## EXERCISE GOAL
Locate, in the data below, the line that contains "Доктор Тырса (35, 621)" and the line that contains "[Войти через ВКонтакте] (1578, 147)"; reproduce exactly those two lines and every line between them, nothing more.

Items listed in a dataset
——

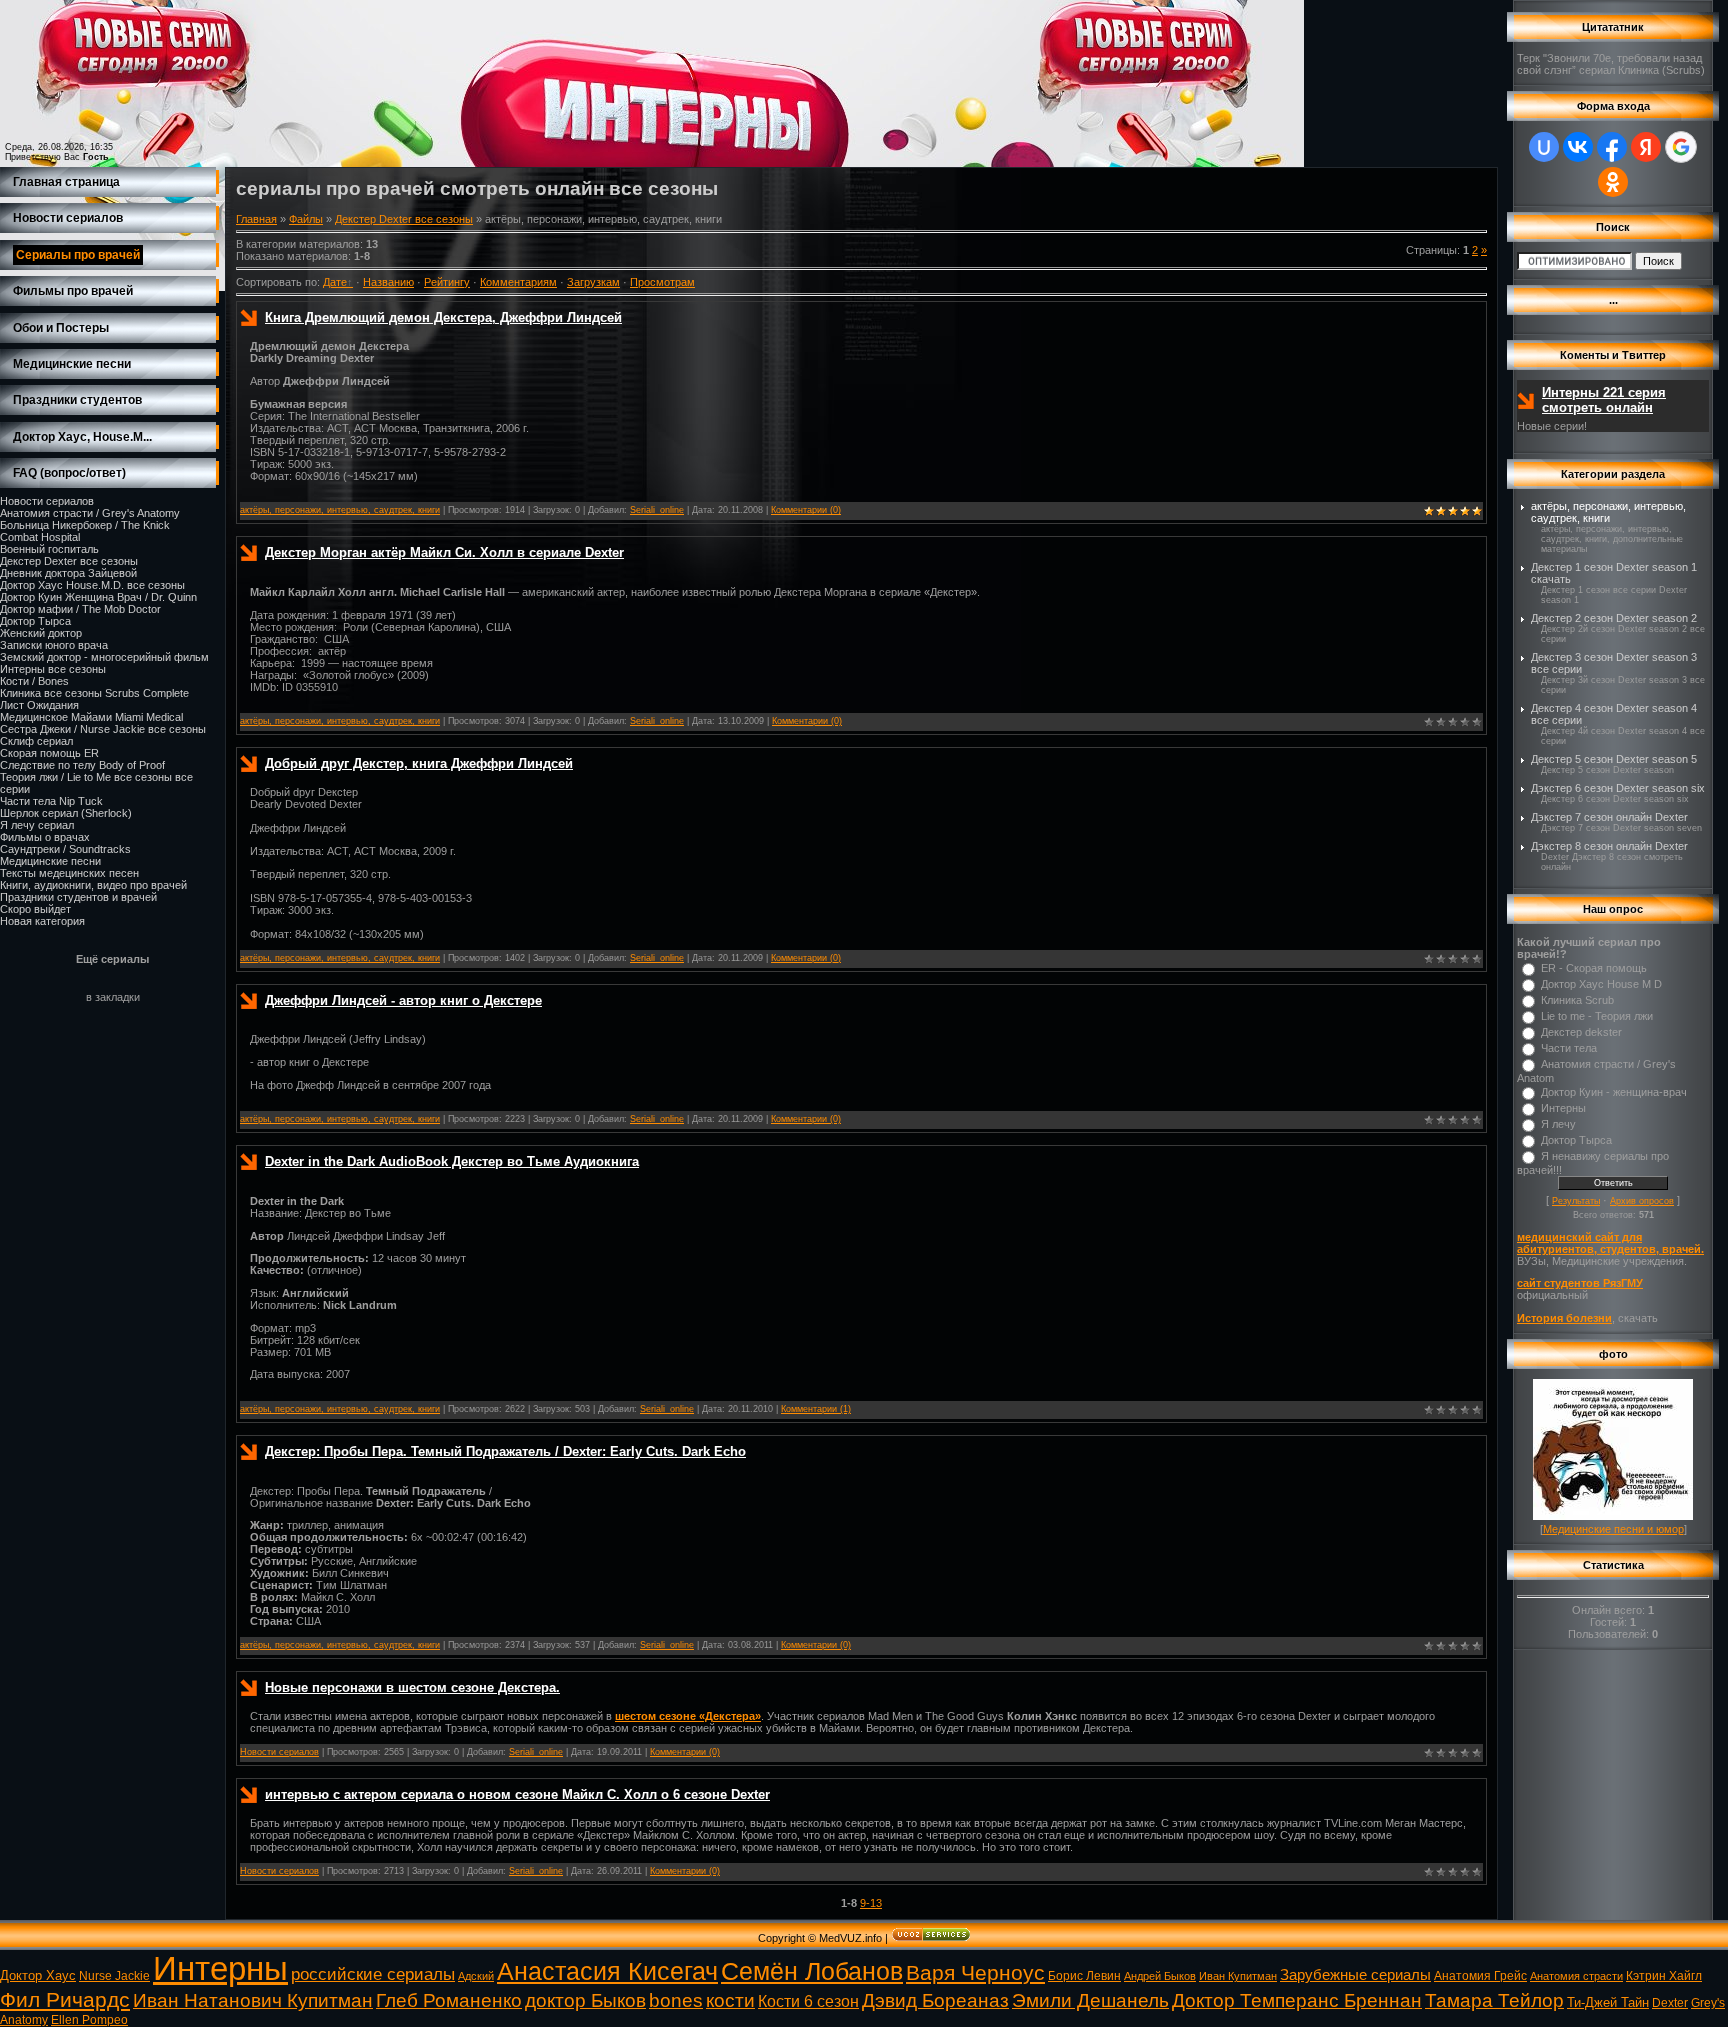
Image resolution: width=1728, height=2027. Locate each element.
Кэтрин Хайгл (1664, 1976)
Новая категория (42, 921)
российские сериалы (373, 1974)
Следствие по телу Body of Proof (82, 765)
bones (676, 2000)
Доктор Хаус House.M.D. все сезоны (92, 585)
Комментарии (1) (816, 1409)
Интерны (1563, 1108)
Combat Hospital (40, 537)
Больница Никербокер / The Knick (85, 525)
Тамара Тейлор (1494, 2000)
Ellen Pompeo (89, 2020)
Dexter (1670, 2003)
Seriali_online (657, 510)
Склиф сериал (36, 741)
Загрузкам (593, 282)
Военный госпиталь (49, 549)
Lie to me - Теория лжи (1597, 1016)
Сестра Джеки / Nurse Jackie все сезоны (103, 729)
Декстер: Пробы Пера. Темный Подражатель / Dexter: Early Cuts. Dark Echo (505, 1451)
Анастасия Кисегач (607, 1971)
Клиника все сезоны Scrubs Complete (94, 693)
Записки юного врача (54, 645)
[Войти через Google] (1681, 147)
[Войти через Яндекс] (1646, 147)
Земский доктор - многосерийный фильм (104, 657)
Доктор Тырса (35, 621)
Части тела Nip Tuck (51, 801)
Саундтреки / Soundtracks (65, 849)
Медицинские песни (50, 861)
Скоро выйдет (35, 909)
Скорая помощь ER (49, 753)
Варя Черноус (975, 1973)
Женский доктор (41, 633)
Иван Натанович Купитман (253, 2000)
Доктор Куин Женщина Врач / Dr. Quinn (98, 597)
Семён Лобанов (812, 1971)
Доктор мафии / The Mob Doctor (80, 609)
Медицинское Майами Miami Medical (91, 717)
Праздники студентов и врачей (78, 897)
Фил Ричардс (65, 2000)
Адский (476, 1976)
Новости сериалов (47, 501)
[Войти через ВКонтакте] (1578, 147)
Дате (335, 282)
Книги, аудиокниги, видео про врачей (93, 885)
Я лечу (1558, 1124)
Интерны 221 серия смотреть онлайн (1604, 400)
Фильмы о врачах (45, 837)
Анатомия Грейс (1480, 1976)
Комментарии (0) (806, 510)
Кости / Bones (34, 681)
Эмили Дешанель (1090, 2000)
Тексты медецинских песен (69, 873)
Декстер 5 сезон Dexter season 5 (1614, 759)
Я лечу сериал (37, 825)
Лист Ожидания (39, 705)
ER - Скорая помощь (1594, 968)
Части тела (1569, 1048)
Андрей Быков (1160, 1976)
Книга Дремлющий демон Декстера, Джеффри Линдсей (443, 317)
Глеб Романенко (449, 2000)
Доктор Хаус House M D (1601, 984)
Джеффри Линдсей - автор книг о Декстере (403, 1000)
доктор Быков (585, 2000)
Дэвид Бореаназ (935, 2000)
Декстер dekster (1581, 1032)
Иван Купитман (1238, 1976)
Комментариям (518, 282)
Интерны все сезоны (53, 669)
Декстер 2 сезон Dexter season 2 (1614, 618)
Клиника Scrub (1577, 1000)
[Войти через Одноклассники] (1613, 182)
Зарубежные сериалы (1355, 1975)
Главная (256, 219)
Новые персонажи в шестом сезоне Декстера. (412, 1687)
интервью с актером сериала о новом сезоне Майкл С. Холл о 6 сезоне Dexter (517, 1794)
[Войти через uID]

——

## WRITTEN SOLUTION
Доктор Тырса (35, 621)
Части тела Nip Tuck (51, 801)
Саундтреки / Soundtracks (65, 849)
Медицинские песни (50, 861)
Скоро выйдет (35, 909)
Скорая помощь ER (49, 753)
Варя Черноус (975, 1973)
Женский доктор (41, 633)
Иван Натанович Купитман (253, 2000)
Доктор Куин Женщина Врач / Dr. Quinn (98, 597)
Семён Лобанов (812, 1971)
Доктор мафии / The Mob Doctor (80, 609)
Медицинское Майами Miami Medical (91, 717)
Праздники студентов и врачей (78, 897)
Фил Ричардс (65, 2000)
Адский (476, 1976)
Новости сериалов (47, 501)
[Войти через ВКонтакте] (1578, 147)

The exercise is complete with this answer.